This article was originally published by Radio Free Europe/Radio Liberty and is reprinted with permission.
Polish President Andrzej Duda has said that the use of chemical weapons in Ukraine by Russia would be a game changer and NATO would have to think seriously about how to respond.
Asked if the use of chemical weapons by Putin would be a red line for NATO, at which point it would have to get involved, Duda told BBC television on March 13: “If he uses any weapons of mass destruction then this will be a game changer in the whole thing.”
“For sure, the North Atlantic Alliance and its leaders led by the United States will have to sit at the table and they will really have to think seriously what to do because then it starts to be dangerous.”
His comments come after NATO Secretary-General Jens Stoltenberg said that Russia might use chemical weapons in Ukraine and that such a move would be a war crime, according to an interview with the German newspaper Welt am Sonntag.

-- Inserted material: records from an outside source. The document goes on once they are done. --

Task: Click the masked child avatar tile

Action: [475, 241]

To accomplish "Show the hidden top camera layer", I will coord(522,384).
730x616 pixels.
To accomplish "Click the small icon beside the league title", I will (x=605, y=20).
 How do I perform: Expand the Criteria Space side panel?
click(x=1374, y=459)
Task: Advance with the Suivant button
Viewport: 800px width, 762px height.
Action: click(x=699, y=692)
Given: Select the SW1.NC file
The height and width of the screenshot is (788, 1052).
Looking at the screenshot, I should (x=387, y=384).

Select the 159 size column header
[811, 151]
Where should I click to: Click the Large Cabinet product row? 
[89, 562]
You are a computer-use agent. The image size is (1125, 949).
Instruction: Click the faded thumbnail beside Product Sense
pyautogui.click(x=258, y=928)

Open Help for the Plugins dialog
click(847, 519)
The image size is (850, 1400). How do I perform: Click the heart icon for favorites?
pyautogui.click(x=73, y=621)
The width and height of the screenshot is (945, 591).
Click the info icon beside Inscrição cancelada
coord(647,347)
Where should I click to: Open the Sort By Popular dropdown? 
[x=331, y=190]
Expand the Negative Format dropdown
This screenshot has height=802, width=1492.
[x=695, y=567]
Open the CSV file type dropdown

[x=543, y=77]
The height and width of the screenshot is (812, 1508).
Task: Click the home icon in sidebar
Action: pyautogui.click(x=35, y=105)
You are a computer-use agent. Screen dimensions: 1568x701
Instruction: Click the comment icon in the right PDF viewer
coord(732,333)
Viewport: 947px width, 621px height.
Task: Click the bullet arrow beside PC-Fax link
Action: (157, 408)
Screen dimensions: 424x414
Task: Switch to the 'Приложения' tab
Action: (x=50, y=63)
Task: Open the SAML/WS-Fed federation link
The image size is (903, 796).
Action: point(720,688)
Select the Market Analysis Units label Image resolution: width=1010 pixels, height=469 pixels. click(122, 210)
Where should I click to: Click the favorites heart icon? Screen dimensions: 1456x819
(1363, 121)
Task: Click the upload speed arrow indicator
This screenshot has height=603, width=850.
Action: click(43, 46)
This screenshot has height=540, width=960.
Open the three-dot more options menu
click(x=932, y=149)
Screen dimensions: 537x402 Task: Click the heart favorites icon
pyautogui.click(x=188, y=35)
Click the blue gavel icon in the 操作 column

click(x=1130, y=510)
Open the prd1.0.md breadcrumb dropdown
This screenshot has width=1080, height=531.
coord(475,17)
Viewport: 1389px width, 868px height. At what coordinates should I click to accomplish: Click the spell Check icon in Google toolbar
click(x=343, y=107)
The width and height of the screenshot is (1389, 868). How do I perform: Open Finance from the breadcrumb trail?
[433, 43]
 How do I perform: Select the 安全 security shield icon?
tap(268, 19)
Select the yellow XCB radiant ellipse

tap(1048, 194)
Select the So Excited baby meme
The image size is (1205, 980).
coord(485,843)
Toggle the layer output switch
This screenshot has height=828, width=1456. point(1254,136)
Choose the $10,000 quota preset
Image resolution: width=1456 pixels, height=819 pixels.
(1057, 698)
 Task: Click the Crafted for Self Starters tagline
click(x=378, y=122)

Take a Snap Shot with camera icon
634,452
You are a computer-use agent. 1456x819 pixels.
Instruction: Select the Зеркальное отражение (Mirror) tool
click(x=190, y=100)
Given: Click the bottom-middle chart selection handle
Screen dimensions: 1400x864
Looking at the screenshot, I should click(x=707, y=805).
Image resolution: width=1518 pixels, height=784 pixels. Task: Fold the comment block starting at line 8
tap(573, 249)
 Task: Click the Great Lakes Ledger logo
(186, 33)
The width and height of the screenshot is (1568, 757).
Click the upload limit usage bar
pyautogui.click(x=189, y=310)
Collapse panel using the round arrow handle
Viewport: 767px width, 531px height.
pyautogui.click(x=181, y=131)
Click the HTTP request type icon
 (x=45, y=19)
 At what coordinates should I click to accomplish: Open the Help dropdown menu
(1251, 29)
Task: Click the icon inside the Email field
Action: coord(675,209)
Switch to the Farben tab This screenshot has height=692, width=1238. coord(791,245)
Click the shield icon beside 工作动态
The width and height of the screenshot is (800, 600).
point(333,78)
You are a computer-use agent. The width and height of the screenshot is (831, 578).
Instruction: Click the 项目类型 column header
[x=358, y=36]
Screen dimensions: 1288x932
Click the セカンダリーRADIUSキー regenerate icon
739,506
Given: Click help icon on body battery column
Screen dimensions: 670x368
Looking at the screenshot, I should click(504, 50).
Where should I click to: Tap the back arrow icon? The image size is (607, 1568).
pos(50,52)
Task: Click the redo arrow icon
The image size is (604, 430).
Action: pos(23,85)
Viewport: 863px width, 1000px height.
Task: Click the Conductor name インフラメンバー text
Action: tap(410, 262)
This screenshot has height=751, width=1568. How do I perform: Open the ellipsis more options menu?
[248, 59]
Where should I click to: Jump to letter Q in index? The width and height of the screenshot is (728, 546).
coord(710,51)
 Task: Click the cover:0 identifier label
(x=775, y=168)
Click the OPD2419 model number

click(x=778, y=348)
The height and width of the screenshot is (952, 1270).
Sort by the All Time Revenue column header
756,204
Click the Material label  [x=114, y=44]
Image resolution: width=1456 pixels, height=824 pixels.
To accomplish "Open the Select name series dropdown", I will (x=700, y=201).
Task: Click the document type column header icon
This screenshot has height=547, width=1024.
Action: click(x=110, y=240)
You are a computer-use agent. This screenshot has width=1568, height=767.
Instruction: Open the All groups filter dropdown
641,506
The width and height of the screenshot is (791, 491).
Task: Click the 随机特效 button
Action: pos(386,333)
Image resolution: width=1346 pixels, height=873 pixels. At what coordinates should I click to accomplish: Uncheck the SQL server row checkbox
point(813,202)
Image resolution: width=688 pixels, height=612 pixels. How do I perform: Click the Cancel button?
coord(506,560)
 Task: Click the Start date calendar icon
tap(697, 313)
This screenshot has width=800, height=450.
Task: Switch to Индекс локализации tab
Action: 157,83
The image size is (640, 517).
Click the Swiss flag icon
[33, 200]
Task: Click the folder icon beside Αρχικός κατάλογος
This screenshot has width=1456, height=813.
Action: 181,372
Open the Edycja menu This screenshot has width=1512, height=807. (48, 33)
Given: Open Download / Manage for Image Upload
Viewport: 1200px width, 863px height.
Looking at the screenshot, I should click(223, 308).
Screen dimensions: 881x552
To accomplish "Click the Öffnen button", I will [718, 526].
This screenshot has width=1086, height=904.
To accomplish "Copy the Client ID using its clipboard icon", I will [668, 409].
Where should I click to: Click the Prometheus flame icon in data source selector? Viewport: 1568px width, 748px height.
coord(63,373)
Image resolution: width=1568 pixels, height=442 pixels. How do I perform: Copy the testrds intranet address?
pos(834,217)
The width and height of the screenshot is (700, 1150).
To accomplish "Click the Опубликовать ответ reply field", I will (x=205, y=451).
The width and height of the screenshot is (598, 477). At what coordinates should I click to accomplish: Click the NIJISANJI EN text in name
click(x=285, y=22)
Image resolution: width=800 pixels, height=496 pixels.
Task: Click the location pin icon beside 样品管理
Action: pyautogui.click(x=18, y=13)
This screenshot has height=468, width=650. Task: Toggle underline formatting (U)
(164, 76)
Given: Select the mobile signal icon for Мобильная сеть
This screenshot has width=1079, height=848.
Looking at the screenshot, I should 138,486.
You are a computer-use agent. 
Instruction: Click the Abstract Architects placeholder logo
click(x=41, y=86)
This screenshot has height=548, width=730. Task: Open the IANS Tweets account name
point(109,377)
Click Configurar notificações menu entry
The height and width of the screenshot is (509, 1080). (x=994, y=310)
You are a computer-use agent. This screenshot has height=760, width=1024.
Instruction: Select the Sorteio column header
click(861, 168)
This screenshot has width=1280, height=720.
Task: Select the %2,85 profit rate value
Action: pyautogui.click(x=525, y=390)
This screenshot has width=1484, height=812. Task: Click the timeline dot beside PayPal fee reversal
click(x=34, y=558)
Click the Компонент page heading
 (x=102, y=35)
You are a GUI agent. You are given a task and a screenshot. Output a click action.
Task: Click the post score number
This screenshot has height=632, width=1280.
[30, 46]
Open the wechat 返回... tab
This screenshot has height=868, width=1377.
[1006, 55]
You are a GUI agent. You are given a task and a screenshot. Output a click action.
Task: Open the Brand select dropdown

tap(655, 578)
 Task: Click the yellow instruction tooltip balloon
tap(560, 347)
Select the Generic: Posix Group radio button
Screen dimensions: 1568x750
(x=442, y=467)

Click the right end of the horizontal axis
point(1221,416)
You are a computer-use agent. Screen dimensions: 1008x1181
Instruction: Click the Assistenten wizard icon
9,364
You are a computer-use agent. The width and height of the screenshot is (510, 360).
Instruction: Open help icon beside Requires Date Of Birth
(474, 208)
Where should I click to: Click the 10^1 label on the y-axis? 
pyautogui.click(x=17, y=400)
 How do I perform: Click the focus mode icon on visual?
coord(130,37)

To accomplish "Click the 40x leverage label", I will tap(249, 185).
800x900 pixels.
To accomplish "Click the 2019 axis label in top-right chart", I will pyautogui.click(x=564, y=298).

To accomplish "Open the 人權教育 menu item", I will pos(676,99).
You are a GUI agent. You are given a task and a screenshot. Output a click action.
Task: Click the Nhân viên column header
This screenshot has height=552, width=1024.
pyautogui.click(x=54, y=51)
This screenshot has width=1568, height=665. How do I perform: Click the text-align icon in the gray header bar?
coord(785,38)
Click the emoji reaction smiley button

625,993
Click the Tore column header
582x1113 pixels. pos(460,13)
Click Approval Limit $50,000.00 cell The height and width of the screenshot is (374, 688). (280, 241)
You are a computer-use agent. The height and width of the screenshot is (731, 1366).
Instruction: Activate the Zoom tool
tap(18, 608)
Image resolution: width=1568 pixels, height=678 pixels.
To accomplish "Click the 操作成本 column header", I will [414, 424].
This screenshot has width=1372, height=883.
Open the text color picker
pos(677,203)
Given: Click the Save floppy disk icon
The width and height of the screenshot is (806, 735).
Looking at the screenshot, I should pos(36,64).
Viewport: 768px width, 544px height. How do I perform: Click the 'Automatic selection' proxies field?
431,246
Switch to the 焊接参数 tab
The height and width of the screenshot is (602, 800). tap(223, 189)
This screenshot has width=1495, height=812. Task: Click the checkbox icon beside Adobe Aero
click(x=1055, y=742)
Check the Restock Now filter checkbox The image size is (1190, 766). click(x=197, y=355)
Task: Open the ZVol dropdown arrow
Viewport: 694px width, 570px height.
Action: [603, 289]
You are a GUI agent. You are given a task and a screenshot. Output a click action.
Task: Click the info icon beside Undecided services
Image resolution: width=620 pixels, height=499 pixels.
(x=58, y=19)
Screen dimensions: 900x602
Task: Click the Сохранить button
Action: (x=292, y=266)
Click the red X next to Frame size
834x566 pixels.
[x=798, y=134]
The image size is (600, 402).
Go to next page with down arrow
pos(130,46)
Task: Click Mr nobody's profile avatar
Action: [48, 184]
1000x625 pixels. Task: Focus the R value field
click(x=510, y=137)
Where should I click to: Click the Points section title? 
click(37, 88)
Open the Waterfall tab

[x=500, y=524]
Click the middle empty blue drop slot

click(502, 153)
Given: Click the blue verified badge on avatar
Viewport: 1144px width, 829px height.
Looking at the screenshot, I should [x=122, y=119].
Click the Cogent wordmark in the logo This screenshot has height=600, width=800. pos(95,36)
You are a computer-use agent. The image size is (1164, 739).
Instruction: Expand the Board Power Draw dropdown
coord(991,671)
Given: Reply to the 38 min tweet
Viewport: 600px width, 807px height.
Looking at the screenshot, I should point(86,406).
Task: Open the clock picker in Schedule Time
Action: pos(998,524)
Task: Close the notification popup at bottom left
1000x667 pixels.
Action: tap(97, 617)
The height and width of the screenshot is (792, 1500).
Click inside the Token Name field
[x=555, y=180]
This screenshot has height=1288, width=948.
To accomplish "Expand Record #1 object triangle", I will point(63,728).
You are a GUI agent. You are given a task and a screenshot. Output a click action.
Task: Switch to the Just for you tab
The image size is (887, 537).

“In recent days, we have heard absurd claims about chemical and biological weapons laboratories,” Stoltenberg was quoted by Welt am Sonntag as saying, adding that the Kremlin was inventing false pretexts to justify what could not be justified.
“Now that these false claims have been made, we must remain vigilant because it is possible that Russia itself could plan chemical weapons operations under this fabrication of lies. That would be a war crime,” Stoltenberg told the German daily in the interview published on March 13.